Ireland has accused Theresa May of “backsliding” on Britain’s firm commitment to sign up to a backstop promise for the Irish border that would guarantee the open border remains after Brexit in the event of no deal.
In an unusually outspoken speech, Adrian O’Neill, the Irish ambassador to the UK, told an audience of British civil servants and EU embassy officials he was alarmed that some Brexiter MPs think the backstop was not even necessary.
That there was still no deal on the Irish border, nine months after the prime minister had signed up to the backstop option, was “both disappointing and concerning”, O’Neill said.

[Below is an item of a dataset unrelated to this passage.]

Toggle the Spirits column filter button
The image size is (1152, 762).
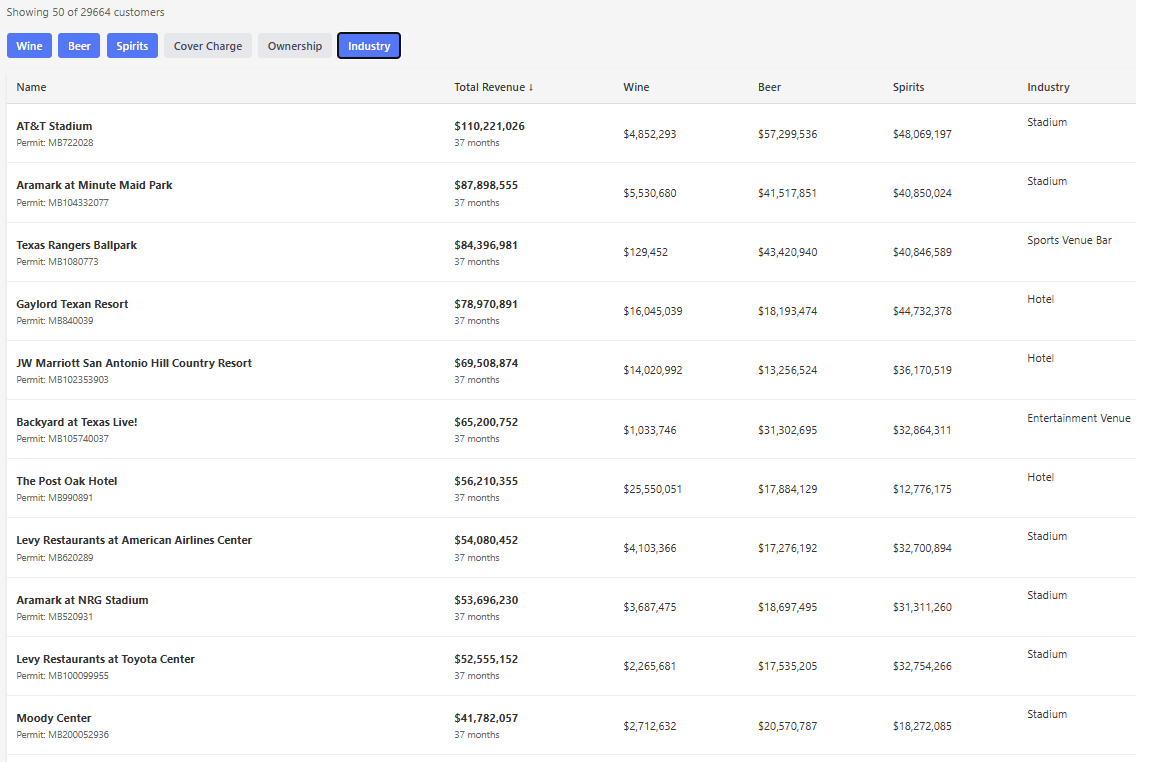click(x=132, y=45)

He said that it was unlikely there could be a deal in the next 48 hours, and the “most benign” outcome of the European council was that the prime minister would make a speech that bettered the EU27’s understanding of her position “and that would lead to renewed impetus in negotiations”.

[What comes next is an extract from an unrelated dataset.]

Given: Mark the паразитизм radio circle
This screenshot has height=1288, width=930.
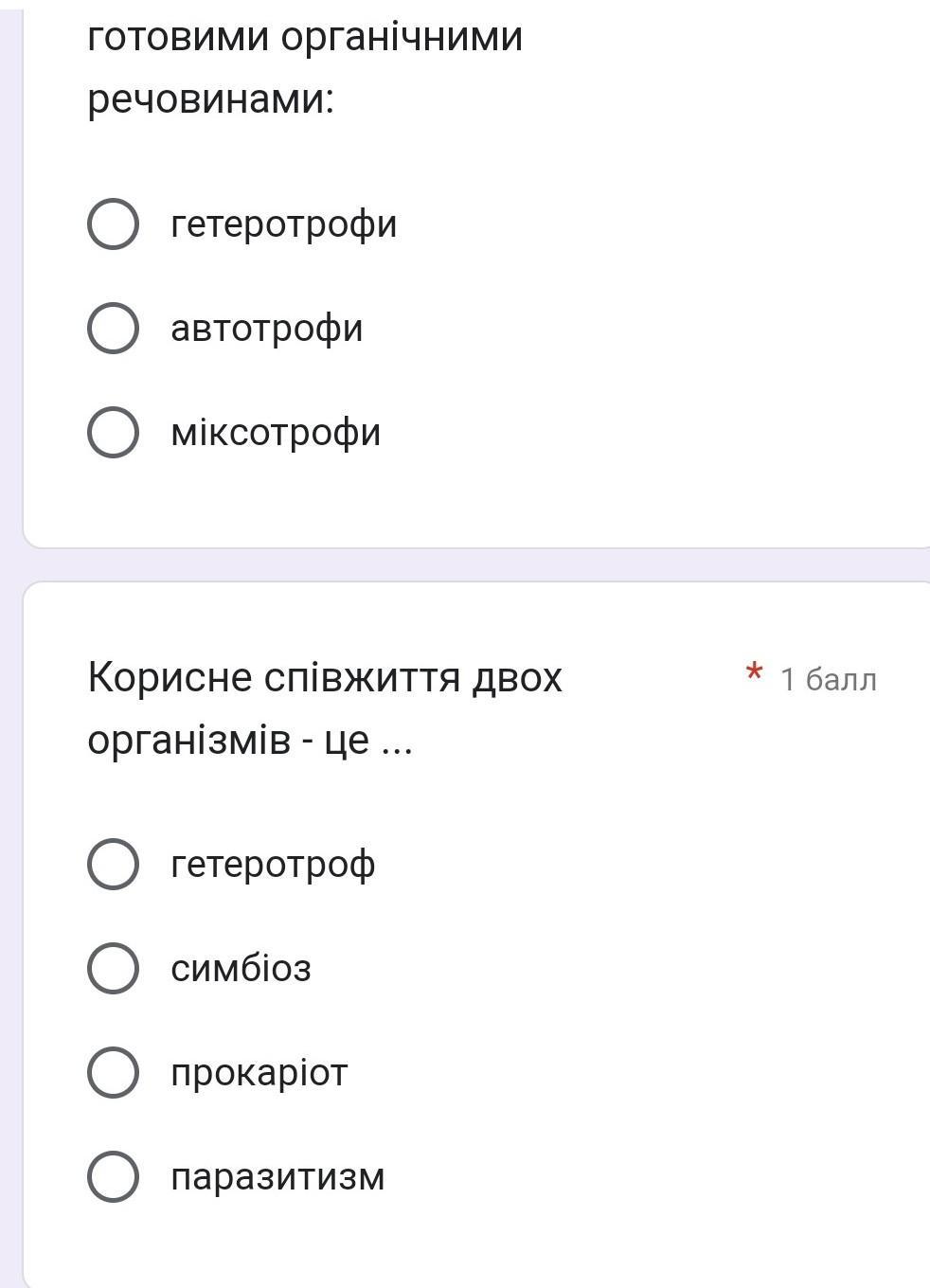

“Time is not on our side, and with each passing day we grow increasingly concerned that decisive progress on Northern Ireland has not made,” he said.
“It is even more concerning that we hear comments in some quarters here that the backstop is unnecessary,” O’Neill added. A no-deal hard border he said, had the capacity to “disturb the delicate and complex balance of the Good Friday agreement and disrupt the fragile peace”.

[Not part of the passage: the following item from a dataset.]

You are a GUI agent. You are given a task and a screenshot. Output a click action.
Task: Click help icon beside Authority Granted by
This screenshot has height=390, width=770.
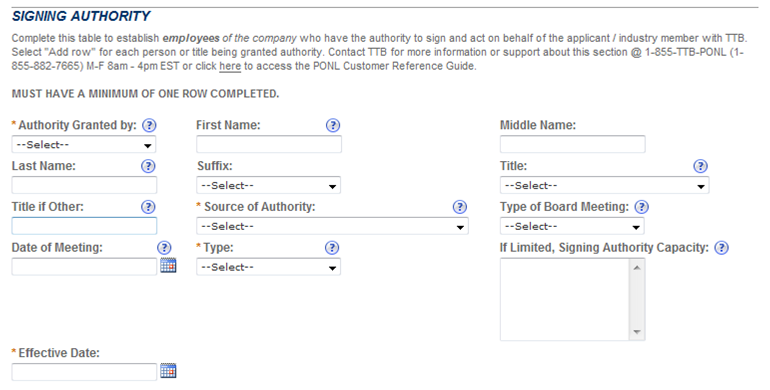[x=149, y=126]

The backstop, he said, was a “crucial safety net” for the 1998 Good Friday agreement, which brought peace to Northern Ireland.
“We should be in no doubt that the prospect of Brexit, especially a hard Brexit, or a no-deal Brexit, is causing genuine anxiety in Northern Ireland,” said O’Neill.
He pointed out that Theresa May had committed to a backstop back in December with no mention of a time limit to it, an idea that the Irish deputy prime minister, Simon Coveney, has said is a “deal-breaker”.
Sources within the EU express frustration that the time-limit idea had already been dismissed after it was put forward in June as part of Theresa May’s pre-Chequers customs proposals.
The time limit was inserted under pressure from hard Brexiters who threatened to resign if there was an open-ended backstop, but back-channel communications from Downing Street to EU officials suggested this was not something May was committed to.